Task item – Among the lines below, restate word for word only those from the line with "Kickstarter (281, 1238)" through the line with "SharePoint Online (288, 1700)", with both end lines kept.

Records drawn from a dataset
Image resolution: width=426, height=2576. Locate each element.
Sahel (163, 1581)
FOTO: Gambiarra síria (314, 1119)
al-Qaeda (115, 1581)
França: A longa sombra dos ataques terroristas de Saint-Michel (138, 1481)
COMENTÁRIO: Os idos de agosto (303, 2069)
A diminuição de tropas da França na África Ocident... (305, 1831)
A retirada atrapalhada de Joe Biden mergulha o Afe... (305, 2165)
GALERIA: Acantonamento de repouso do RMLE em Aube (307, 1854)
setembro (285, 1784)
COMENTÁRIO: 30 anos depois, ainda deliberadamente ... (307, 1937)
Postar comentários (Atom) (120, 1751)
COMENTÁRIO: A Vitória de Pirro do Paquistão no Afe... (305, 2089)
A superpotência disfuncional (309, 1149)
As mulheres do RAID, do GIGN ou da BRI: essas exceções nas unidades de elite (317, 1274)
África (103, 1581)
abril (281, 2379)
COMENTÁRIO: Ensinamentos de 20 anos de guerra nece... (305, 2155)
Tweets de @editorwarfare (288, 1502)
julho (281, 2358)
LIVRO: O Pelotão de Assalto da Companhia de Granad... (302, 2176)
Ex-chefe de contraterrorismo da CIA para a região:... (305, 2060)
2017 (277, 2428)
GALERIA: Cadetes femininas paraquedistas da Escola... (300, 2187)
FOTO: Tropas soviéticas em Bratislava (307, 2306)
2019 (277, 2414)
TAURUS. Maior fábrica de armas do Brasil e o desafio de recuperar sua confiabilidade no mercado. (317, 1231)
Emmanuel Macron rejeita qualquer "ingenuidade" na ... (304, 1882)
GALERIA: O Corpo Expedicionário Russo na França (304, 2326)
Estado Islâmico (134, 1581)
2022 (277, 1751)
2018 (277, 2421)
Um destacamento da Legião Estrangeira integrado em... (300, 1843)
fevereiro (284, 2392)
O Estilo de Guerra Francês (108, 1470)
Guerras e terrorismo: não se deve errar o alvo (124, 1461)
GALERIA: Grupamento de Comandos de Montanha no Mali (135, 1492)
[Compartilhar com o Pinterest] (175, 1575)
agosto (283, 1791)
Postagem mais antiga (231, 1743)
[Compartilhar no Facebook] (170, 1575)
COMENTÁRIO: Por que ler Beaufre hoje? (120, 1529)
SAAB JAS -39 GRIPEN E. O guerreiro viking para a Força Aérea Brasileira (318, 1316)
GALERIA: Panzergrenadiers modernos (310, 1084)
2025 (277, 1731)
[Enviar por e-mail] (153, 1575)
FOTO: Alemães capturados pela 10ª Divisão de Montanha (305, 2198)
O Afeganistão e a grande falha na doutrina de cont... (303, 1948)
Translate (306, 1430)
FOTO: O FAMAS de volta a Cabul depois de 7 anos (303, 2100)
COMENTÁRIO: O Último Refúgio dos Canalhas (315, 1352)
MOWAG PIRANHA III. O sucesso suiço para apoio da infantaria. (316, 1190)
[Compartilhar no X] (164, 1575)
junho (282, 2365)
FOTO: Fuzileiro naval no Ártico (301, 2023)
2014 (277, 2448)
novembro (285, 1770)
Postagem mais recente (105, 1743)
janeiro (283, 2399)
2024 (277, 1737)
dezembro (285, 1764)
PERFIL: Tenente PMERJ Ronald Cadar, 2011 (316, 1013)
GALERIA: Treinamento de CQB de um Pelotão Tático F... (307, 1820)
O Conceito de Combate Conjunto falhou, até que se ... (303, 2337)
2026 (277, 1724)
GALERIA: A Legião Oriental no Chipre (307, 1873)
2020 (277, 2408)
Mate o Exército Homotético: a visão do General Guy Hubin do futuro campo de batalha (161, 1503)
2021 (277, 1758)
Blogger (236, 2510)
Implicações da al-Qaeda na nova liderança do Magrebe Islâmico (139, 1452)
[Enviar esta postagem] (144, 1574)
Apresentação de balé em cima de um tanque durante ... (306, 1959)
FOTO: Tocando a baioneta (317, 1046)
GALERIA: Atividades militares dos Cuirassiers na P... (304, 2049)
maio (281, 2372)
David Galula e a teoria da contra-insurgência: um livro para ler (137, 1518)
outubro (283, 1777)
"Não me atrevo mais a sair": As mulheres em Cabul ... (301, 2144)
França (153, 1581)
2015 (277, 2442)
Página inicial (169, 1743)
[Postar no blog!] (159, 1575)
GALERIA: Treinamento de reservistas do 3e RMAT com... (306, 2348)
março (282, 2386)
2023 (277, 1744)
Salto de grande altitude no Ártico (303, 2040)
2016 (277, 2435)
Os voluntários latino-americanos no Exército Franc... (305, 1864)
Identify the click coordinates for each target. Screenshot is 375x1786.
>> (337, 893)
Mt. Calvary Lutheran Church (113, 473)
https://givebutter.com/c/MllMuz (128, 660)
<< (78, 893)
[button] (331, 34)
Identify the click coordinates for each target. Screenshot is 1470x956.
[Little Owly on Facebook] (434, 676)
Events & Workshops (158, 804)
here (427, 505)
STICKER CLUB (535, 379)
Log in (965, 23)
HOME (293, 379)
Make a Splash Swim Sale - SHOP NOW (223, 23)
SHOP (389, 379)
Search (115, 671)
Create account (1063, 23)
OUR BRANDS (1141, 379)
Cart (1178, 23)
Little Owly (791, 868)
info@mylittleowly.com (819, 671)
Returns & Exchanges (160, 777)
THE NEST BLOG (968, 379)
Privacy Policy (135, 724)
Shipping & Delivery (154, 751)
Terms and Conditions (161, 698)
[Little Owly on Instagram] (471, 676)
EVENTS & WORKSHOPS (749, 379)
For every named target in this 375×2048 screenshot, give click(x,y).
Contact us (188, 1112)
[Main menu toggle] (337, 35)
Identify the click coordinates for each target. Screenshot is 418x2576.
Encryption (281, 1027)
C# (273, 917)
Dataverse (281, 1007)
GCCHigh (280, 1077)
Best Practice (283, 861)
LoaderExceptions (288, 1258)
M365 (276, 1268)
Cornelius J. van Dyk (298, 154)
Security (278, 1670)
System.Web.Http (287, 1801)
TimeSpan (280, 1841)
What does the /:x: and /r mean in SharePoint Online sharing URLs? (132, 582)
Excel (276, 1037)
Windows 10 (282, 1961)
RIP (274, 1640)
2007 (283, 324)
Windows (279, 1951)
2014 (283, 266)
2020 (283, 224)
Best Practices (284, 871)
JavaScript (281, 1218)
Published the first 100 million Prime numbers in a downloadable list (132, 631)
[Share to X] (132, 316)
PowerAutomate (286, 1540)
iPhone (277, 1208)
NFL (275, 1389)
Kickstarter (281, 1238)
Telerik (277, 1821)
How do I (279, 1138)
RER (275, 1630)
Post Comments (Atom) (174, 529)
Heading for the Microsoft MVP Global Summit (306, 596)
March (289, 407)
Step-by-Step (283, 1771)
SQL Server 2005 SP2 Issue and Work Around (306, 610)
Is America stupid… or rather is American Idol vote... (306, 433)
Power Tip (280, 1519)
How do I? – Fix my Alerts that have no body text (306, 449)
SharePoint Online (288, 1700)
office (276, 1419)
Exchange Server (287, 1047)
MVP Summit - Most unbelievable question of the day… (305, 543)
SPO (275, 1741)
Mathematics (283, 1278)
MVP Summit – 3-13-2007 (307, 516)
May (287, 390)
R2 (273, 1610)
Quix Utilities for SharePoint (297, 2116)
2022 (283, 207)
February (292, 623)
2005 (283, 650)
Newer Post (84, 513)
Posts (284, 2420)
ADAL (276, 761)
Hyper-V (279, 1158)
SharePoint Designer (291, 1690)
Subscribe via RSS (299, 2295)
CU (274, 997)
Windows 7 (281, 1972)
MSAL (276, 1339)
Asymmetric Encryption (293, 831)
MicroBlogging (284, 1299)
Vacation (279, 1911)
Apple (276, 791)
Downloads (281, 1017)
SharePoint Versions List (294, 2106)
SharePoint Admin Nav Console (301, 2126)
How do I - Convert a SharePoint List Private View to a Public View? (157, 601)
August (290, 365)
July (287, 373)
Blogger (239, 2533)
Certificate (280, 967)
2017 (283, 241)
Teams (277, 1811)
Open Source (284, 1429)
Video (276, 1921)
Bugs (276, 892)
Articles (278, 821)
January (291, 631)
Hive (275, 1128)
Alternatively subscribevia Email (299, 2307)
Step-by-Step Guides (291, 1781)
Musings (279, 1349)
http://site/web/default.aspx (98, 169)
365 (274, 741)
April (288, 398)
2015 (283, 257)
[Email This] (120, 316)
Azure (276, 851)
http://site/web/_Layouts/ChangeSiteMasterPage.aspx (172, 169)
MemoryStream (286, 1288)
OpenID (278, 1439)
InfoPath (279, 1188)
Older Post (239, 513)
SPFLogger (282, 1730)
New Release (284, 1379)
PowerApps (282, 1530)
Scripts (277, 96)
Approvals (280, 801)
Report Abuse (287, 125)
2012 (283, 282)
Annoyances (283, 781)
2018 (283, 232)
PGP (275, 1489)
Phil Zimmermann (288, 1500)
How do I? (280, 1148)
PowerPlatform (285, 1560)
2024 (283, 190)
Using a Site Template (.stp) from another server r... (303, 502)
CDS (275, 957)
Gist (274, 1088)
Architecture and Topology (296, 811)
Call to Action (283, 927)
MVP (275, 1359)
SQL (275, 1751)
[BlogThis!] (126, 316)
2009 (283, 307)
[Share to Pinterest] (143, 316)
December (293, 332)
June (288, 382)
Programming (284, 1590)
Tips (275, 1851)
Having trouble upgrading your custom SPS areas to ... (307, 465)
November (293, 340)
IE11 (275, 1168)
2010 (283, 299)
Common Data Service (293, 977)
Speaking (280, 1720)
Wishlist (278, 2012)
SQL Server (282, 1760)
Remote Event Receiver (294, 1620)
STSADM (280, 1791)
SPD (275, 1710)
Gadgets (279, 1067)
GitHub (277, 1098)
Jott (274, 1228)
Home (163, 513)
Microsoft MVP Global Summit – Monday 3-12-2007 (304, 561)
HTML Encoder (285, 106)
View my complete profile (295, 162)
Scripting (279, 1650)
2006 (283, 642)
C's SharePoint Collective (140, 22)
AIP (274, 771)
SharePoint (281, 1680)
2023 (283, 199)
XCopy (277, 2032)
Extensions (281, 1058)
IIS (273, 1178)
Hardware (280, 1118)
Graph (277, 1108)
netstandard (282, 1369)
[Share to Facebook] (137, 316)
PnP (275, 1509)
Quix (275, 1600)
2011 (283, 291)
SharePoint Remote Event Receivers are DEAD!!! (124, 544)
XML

Output of the exercise –
Kickstarter (281, 1238)
Telerik (277, 1821)
How do I (279, 1138)
RER (275, 1630)
Post Comments (Atom) (174, 529)
Heading for the Microsoft MVP Global Summit (306, 596)
March (289, 407)
Step-by-Step (283, 1771)
SQL Server 2005 SP2 Issue and Work Around (306, 610)
Is America stupid… or rather is American Idol vote... (306, 433)
Power Tip (280, 1519)
How do I? – Fix my Alerts that have no body text (306, 449)
SharePoint Online (288, 1700)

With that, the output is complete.